The |\phi\rangle Circuit

First, start with the n-qubit input state and 1 qubit output state |0...0\rangle\otimes|1\rangle and create a superposition of states using the hadamard operator:

\mathrm{H}^{\otimes n}|0...0\rangle \otimes\mathrm{H}|1\rangle = |\phi\rangle\otimes\mathrm{H}|1\rangle = \displaystyle \frac{1}{\sqrt{2}^n} \sum_{x=0}^{2^{n}-1} |x\rangle\otimes \mathrm{H}|1\rangle

This is equivalent to the circuit:

The \mathrm{V} Circuit

Constructing the \mathrm{V} circuit is equivalent to constructing the \mathrm{U}_f circuit.

Apply the unitary operator \mathrm{U}_f to the state |\phi\rangle:

\mathrm{U}_f\Big[|\phi\rangle\otimes \mathrm{H}|1\rangle\Big] = \displaystyle \frac{1}{\sqrt{2}^n} \sum_{x=0}^{2^{n}-1} (-1)^{f(x)} |x\rangle\otimes \mathrm{H}|1\rangle

The \mathrm{U}_f circuit, shown below in a red box, returns 1 for |x\rangle = |6\rangle \equiv |110_2\rangle and 0 otherwise

Constructing the \mathrm{U}_f Circuit

So how do we check if the input qubits are in the state |110\rangle ?

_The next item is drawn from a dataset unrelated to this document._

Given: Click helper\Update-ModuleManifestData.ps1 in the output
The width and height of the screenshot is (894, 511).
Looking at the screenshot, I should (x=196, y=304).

  1. Initialize all auxiliary qubits to the |0\rangle state.
  2. Check if the first qubit is |0\rangle. To check this, negate it using the \mathrm{NOT} gate \mathrm{X}. Then using the CNOT gate, this will put qubit \mathrm{aux1}_1 in the state |1\rangle if the first qubit is |0\rangle.
  3. Next, check that the 2nd and 3rd input qubits are in the state |1\rangle using the Controlled-CNOT gate. If both are in state |1\rangle, then the qubit \mathrm{aux1}_0 will become |1\rangle.
  4. Since both \mathrm{aux1}_0 and \mathrm{aux1}_1 are in the state |1\rangle, this will flip the state of the output qubit \mathrm{out1}_0.
  5. Reset the values of the \mathrm{aux1} qubits back to |0\rangle using the control gates on the right.
  6. Finally reset the value of the first qubit back to its original value using the \mathrm{NOT} gate X at the far right.

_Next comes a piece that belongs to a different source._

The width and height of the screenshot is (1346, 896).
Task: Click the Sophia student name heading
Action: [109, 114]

Constructing the W Circuit

The operator W is defined as

W=2|\phi\rangle\langle\phi| - \mathrm{I} = \mathrm{H}^{\otimes n}\Big[ 2|0\rangle\langle 0| - I\Big] \mathrm{H}^{\otimes n}

It’s just a matter of constructing the circuit that implements 2|0\rangle\langle 0| - \mathrm{I}.

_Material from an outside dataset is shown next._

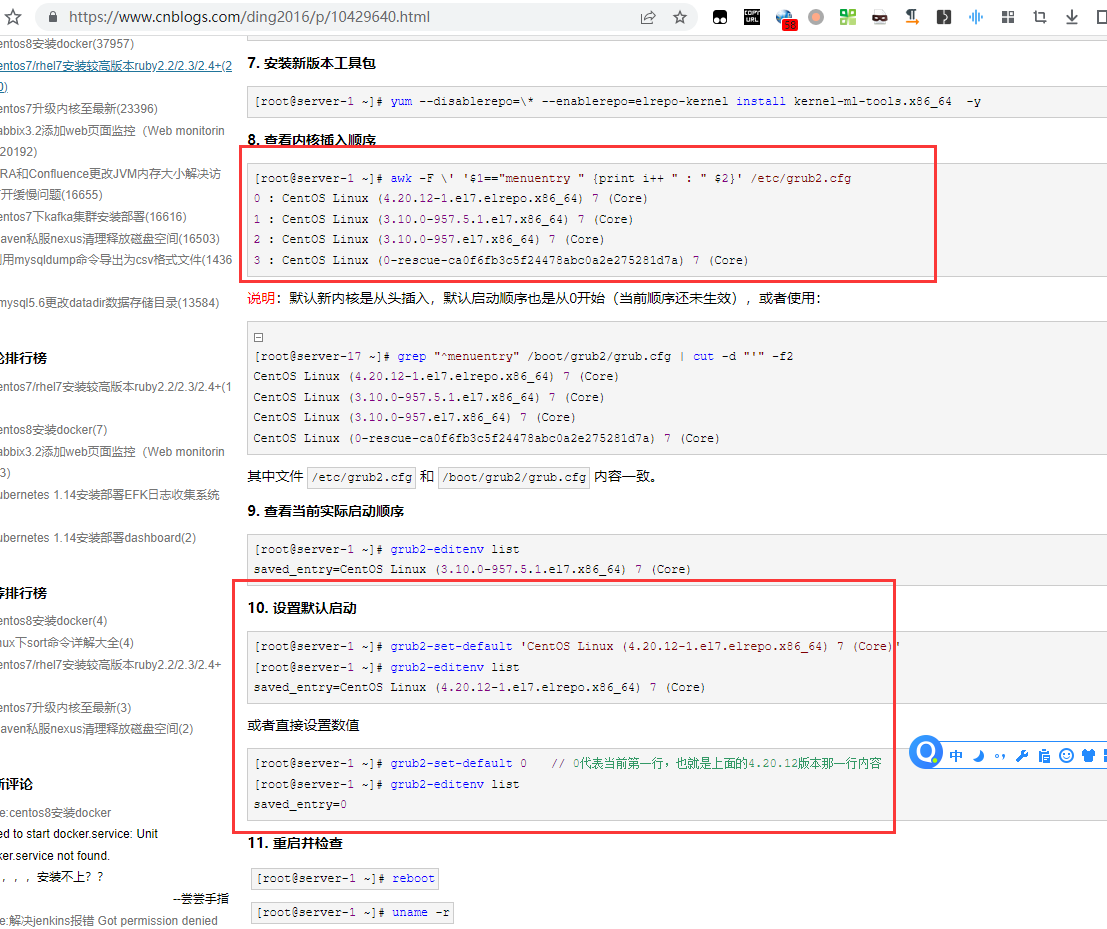Click the crop screenshot extension icon
1107x929 pixels.
click(x=1040, y=17)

Let |x\rangle be a basis vector. Then

\Big[ 2|0\rangle\langle 0| - \mathrm{I} \Big]|x\rangle = \begin{cases}  -|x\rangle & x\ne 0\\  |0\rangle & x = 0  \end{cases}

It is simpler to implement \Big[\mathrm{I} - 2|0\rangle\langle 0|\Big] since it acts as the identity for any basis vector not equal to |0\rangle and multiplies |0\rangle by -1. This means we will be implementing -\mathrm{W}, which is ok since the -1 factor will not have any impact when we take the probabilities.

To implement \Big[\mathrm{I} - 2|0\rangle\langle 0|\Big] as a circuit, we need one auxiliary qubit that will record if the first and second qubit are both in state |1\rangle using a Controlled-CNOT gate. Then a controlled-Z gate will negate the third qubit if the auxiliary qubit is in state |1\rangle and the third qubit is |1\rangle.

In sequence of operations, first we have to negate the qubits to turn state |0\rangle to |1\rangle. Then we do the sequence below:

\mathrm{CCNOT} \cdot \underbrace{|1\rangle}_{qin_0}\otimes\underbrace{|1\rangle}_{qin_1}\otimes\underbrace{|0\rangle}_{aux2_0} = |1\rangle\otimes|1\rangle\otimes\underbrace{|1\rangle}_{aux2_0}


Afterwards, we negate again the qubits to return them to previous state. The end result will be taking the state |0...0\rangle to -|0...0\rangle . The diagram below is the implementation of this circuit. The Hadamards to the left and right make this the implementation of the -\mathrm{W} circuit.

The full circuit

Now that we have \mathrm{U}_f and \mathrm{W}, the full circuit is:

QISKit program

Finally, here is the code to implement the quantum search:

# Import the Qiskit SDK
from qiskit import QuantumCircuit, ClassicalRegister, QuantumRegister
from qiskit import execute, Aer
from import circuit_drawer, plot_histogram

# function to apply hadamards to the input and output qubits
def h(qcirc, qin, qo):    
    for i in range(0,3):
# function to return 1 when the state is 6 == 110 (base2)
def uf(qcirc, qin, aux1, qo):

# function that implements W
def w(qcirc,qin,qaux):
    for i in range(0,3):


    for i in range(0,3):


    for i in range(0,3):

# Define the Registers and circuit.
qx1 = QuantumRegister(2,name="aux1")
qout = QuantumRegister(1,name="qout")
qx = QuantumRegister(1,name="aux2")    
qinput = QuantumRegister(3,name="qin")
coutput = ClassicalRegister(3,name="cout")
qc = QuantumCircuit(qinput,qout,coutput,qx1,qx)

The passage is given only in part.